Stuk uit bron >>
Lied van de Maand

Lied van de Maand

  • ‘VERBERG UW AANGEZICHT NIET’

    ‘VERBERG UW AANGEZICHT NIET’
    tekst: Huub Oosterhuis; muziek: Antoine Oomen

    Dit lied onder de loep genomen door Gerard Swüste

    Verberg uw Aangezicht niet voor mij,
    uw woorden, verzwijg ze mij niet,
    een vreemdeling ben ik op aarde.

    Sommige liederen hebben een respectabele omvang. Maar er zijn ook liederen die slechts uit een paar regels bestaan en die van een ontroerende eenvoud zijn. In het Boek van de Psalmen komen we iets dergelijks tegen. Psalm 119, de grote lofzang op de Tora telt maar liefst 176 verzen. Even daarvoor staat Psalm 117 met welgeteld twee verzen. Van Psalm 117 zou ik niet zo gauw zeggen dat die kort is, maar eerder dat die heel compact is. En ik denk dat dit ook geldt voor het lied ‘Verberg uw Aangezicht’.

Opgeslagen gegevens >>
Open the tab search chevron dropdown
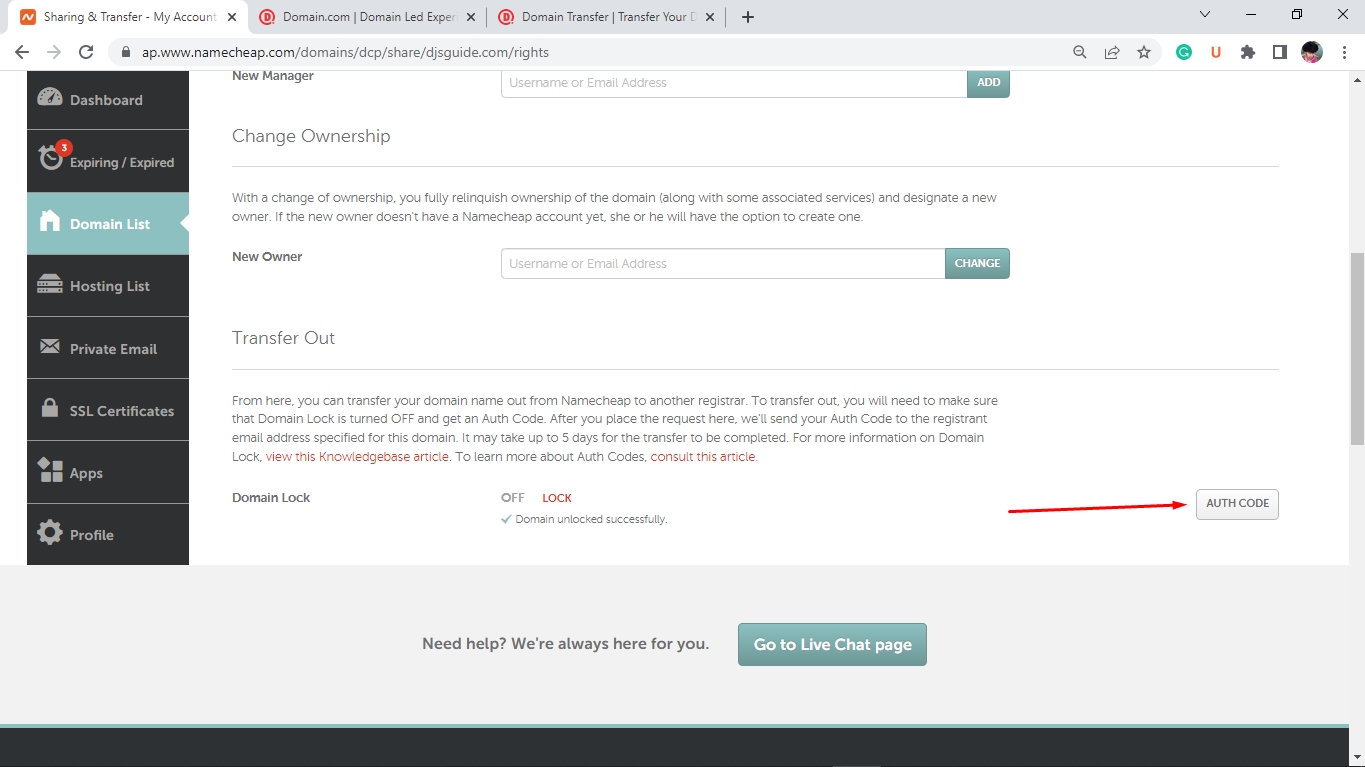The width and height of the screenshot is (1365, 767). [1205, 15]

Opdracht 1 >> Schrijf uit de tekst over het lied letterlijk alles over, vanaf "Dit lied onder" helemaal tot en met "lied ‘Verberg uw Aangezicht’.".
Opdracht 2 >> Schrijf het volgende stuk van de tekst over het lied, te beginnen na de laatste zin.
De gegevens hebben niets te maken met de tekst over het lied.

Verwacht antwoord 1 >>
Dit lied onder de loep genomen door Gerard Swüste

    Verberg uw Aangezicht niet voor mij,
    uw woorden, verzwijg ze mij niet,
    een vreemdeling ben ik op aarde.

    Sommige liederen hebben een respectabele omvang. Maar er zijn ook liederen die slechts uit een paar regels bestaan en die van een ontroerende eenvoud zijn. In het Boek van de Psalmen komen we iets dergelijks tegen. Psalm 119, de grote lofzang op de Tora telt maar liefst 176 verzen. Even daarvoor staat Psalm 117 met welgeteld twee verzen. Van Psalm 117 zou ik niet zo gauw zeggen dat die kort is, maar eerder dat die heel compact is. En ik denk dat dit ook geldt voor het lied ‘Verberg uw Aangezicht’.

Verwacht antwoord 2 >>
    ‘Verberg uw Aangezicht niet voor mij’. Dat is genomen uit Psalm 27, vers 9. In het Eerste Testament en met name in de Psalmen speelt het ‘aangezicht’ van de Levende een grote rol. Aangezicht, gezicht, gelaat, het zijn verschillende vertalingen van hetzelfde woord. De Levende, zo vertelt de Schrift, kun je niet zien, zeker niet van aangezicht tot aangezicht. Dat overleeft een mens niet (Exodus 33:20). De Levende zelf daarentegen ziet wel degelijk: ziet, doorziet, toetst, kent ons (Psalm 139). En wel zo, dat de mens het niet overleeft, als de Levende ons niet ziet. De bede: ‘verberg uw aangezicht niet voor mij’ is dus eigenlijk niet de bede dat wij God willen zien, maar dat God oog heeft voor ons. Als God zijn aangezicht verbergt, dan worden we niet meer gezien, dan wankelt ons hele leven. Wij leven ‘voor het aangezicht van God’ en daarbuiten is het geen leven. Voor het aangezicht van God leven betekent, dat je nooit alleen bent, dat je antwoord krijgt als je roept (Psalm 4), dat je iedere situatie, iedere ‘vijand’ de baas bent.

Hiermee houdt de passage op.